2017年01月11日(水)18時23分

Newsweek Japan

<ノーベル文学賞に最も近いといわれる中国の作家、閻連科(えんれんか)の新刊小説『炸裂志』。「毒」を込めて醜悪な人間の営みを展開し、改革開放という時代の是非を描き出す> (写真:インタビューに答える閻連科)

 文学というのは、底意地が悪いものである。だが、そうではなくては文学ではない。中国の作家、閻連科(えんれんか)による新刊小説『炸裂志』(泉京鹿訳、河出書房新社)には、どこか日向ぼっこのような昨今の日本文学からすれば、考えられないほどの「毒」が込められている。だが、それは悪意によるものではなく、改革開放という時代の是非を描き出すことで、中国社会の覚醒に期待を寄せる一人の作家の「気概」を伝えるものである。

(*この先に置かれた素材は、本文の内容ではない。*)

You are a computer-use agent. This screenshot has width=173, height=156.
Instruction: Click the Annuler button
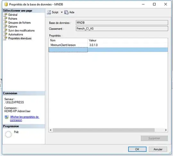tap(158, 149)
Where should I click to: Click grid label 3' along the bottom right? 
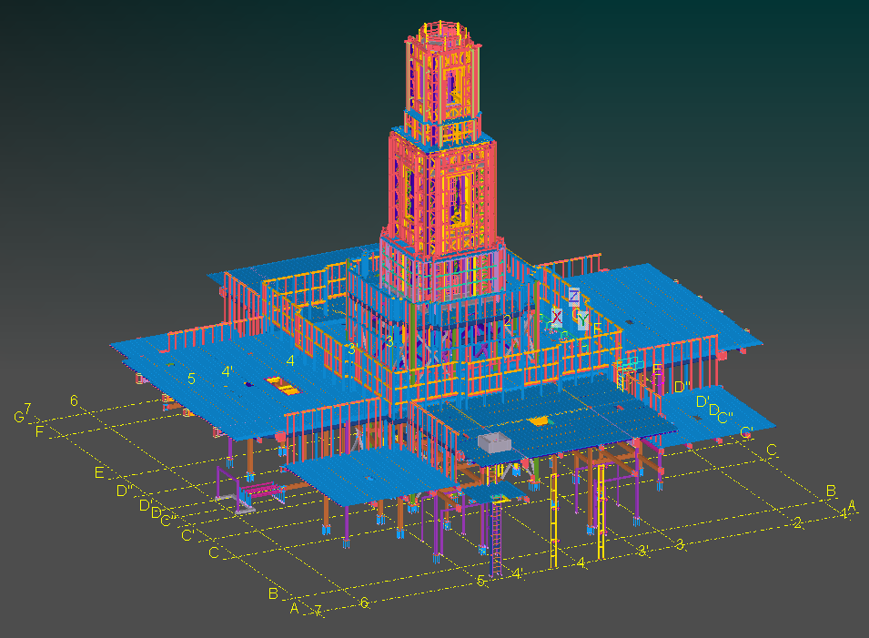pyautogui.click(x=642, y=549)
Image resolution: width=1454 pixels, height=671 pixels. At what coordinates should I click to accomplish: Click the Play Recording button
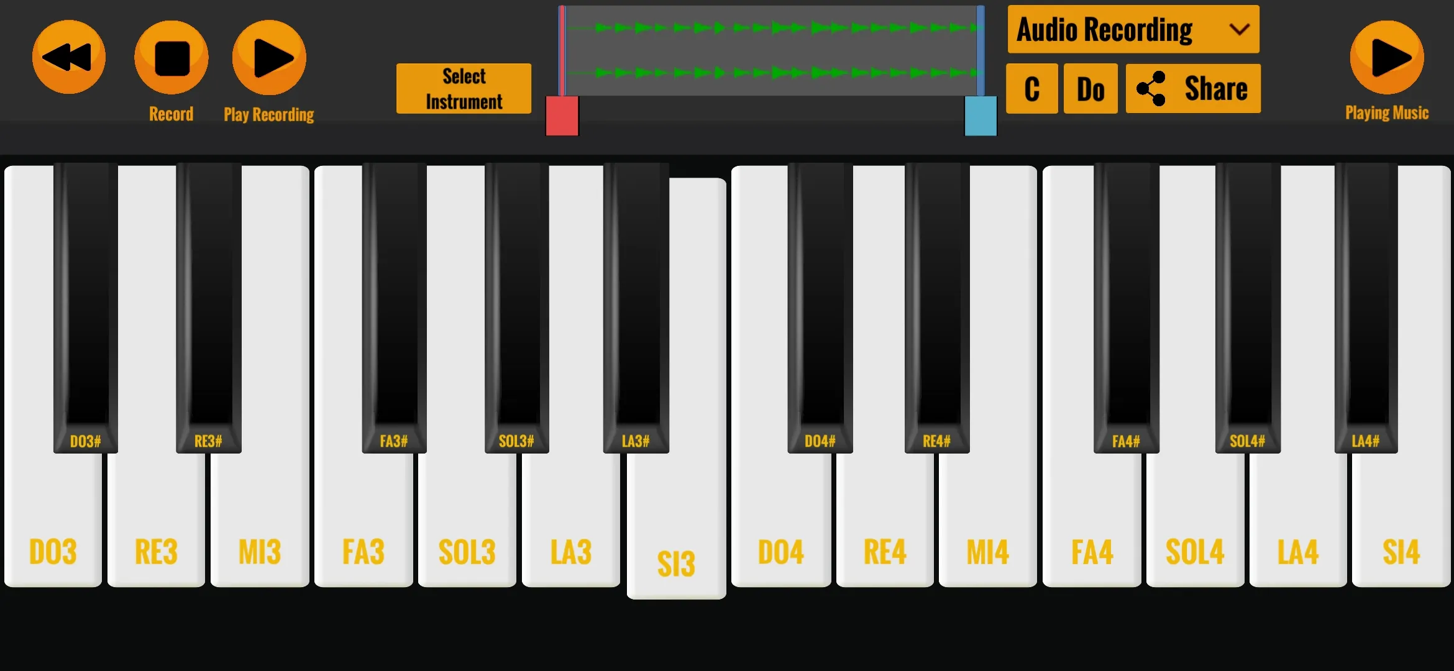[269, 57]

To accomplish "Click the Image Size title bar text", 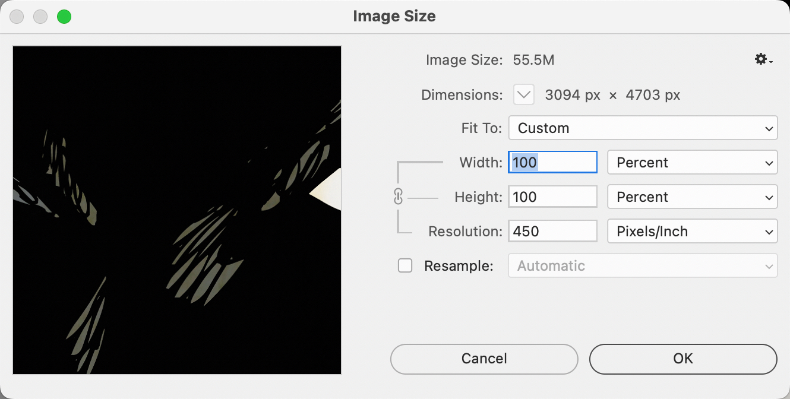I will click(394, 16).
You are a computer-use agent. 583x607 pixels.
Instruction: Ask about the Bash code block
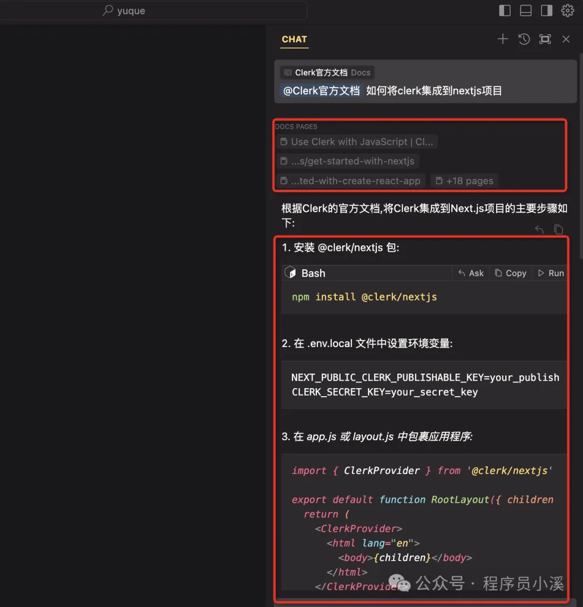coord(470,273)
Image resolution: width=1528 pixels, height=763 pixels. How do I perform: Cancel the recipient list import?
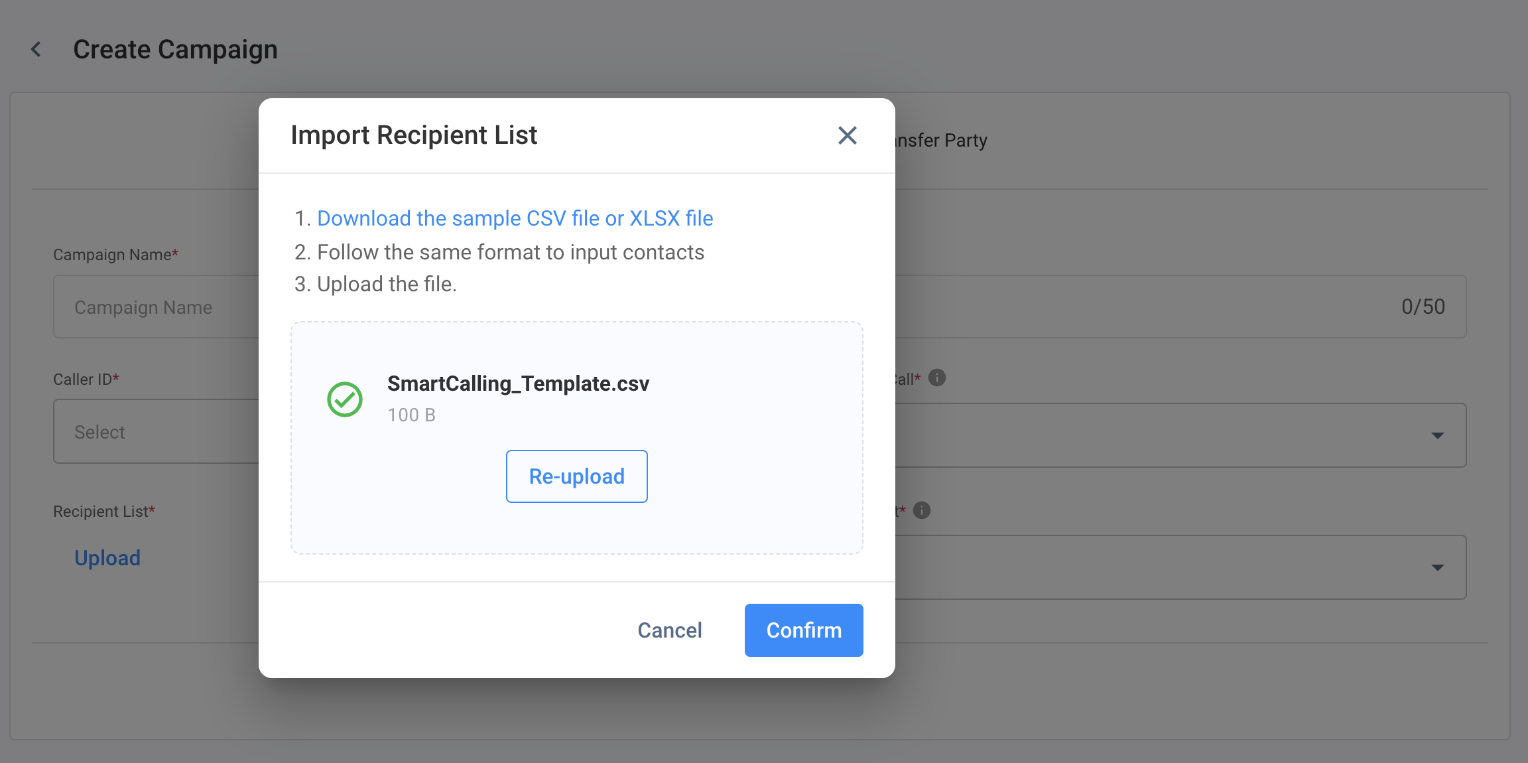coord(669,630)
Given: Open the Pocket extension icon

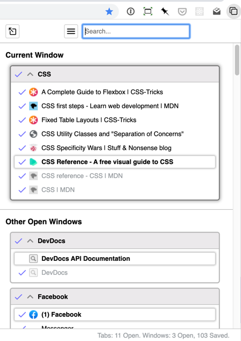Looking at the screenshot, I should (182, 11).
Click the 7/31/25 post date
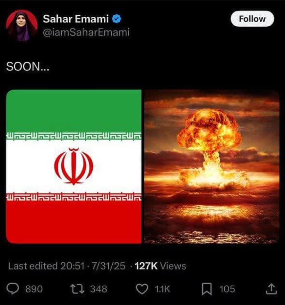Image resolution: width=285 pixels, height=305 pixels. (108, 266)
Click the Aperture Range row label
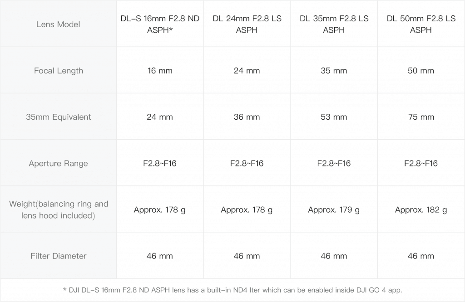This screenshot has width=465, height=302. (x=58, y=163)
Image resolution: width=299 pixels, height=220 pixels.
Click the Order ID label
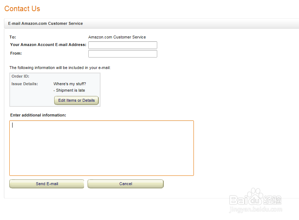point(20,76)
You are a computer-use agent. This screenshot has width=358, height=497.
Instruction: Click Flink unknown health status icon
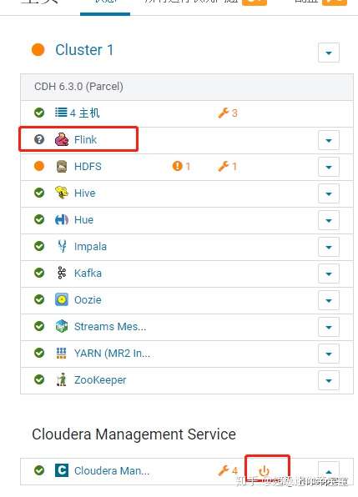click(39, 139)
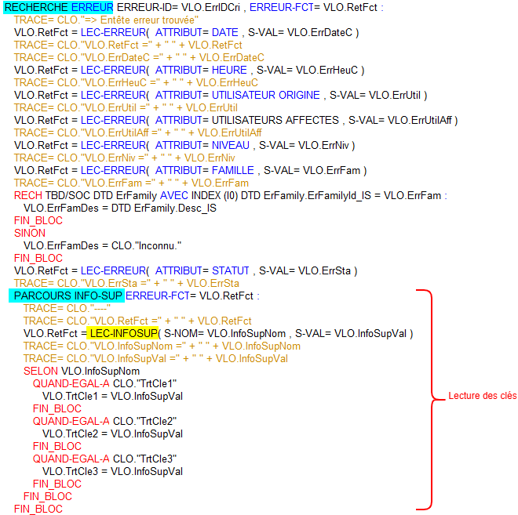
Task: Click the SINON keyword
Action: tap(30, 233)
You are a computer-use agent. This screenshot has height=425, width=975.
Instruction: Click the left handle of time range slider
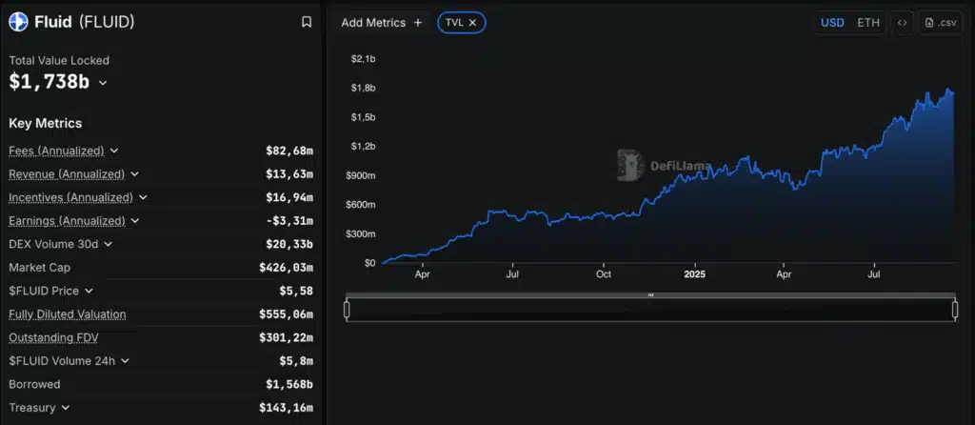point(347,310)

 この作品は巨大な寓話だ。登場人物たちは架空であるが、すべていまの中国に生きる中国人たちを表象している。この本を読んだ中国人には、こう思う人間がいるはずだ。「ああ、これは私のことを語っている」と。

 そして、それこそが、中国でいま最もノーベル文学賞に近いと言われている1958年生まれの作家、閻連科の狙いである。

 小説の舞台は、河南省の「炸裂」という村だ。河南省出身である閻連科の小説の舞台は河南省が選ばれることが多い。中国において、出身地はその表現者の特性を規定する。中国を代表する映画監督の賈樟柯(ジャ・ジャンクー)が山西省を舞台にした映画を撮り続けるように、閻連科という作家の根っこには、かつて「中原」と呼ばれ、中国で最も中国らしい土地ともいえる河南省がある。

 ただ、今作の村のモデルは、河南省ではなく、改革開放の最前線の都市である深圳なのであろう。香港との境界にあった小さな農村が、30年後のいま、北京、上海に次ぐほどの巨大都市に成長している。夢物語のような発展だが、まさに改革開放の30年を物語っており、その「発展」が本書の主題である。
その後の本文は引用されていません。